Baghdad Says Progress Made on Kurdish Oil Export Dispute
BAGHDAD, March 1 (Reuters) – Baghdad and Kurdish regional authorities are making progress to rescue a deal over crude oil exports, Iraq's oil minister said on Sunday, after it nearly unravelled due to Kurdish threats to halt shipments in protest over lack of payment.
Adel Abdel Mehdi said both sides would gain from preserving the December accord, under which the Kurds ship oil from their own territory and the Kirkuk oilfield under Baghdad's control, in return for payments from the national government.
But Baghdad paid only a fraction of the agreed cash to the Kurdish authorities, arguing that the oil shipped did not nearly match the expected volumes.
"The agreement with the Kurdish regional government still stands," Oil Minister Adel Abdel Mehdi told a news conference.

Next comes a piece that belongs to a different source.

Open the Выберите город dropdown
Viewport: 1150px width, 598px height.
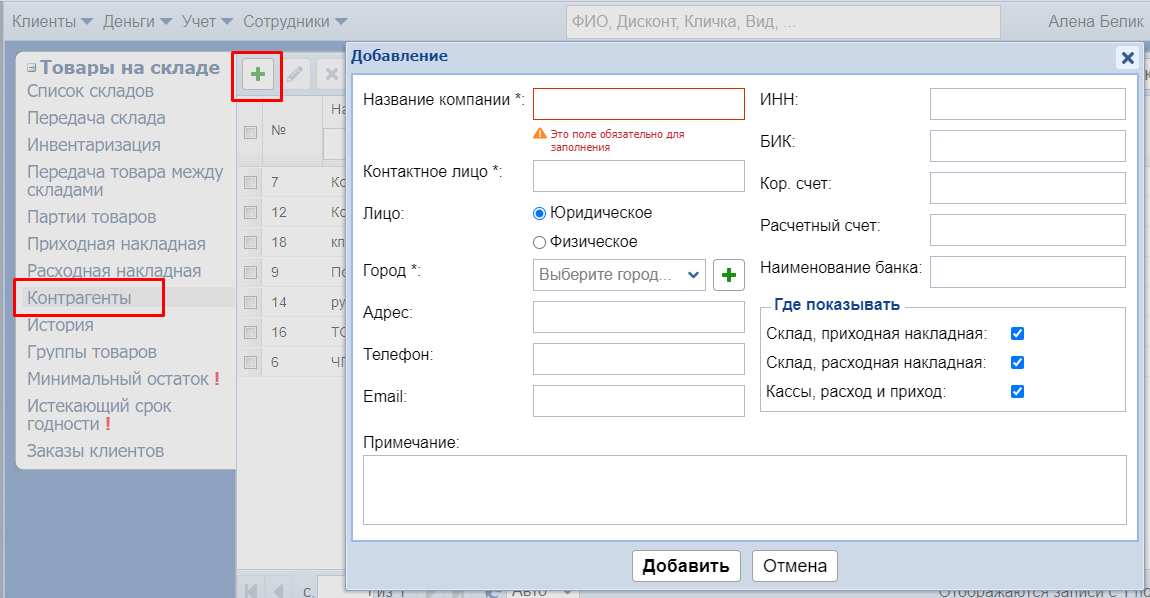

"Everyone achieves substantial benefits from the deal. Today, thanks to the use of the region's (Kurdistan) pipelines, we are able to resume exports from Kirkuk oilfields which were threatened by deterioration due to the halt of production."
Under the deal, the Kurdish Regional Government (KRG) agreed to export via Turkey 550,000 barrels per day from its own fields and from Kirkuk, through Iraq's state marketing authority SOMO.
In return, Baghdad pledged to reinstate budget payments to the Kurds, which it had cut early in 2014 as punishment for the region's moves to export oil independently.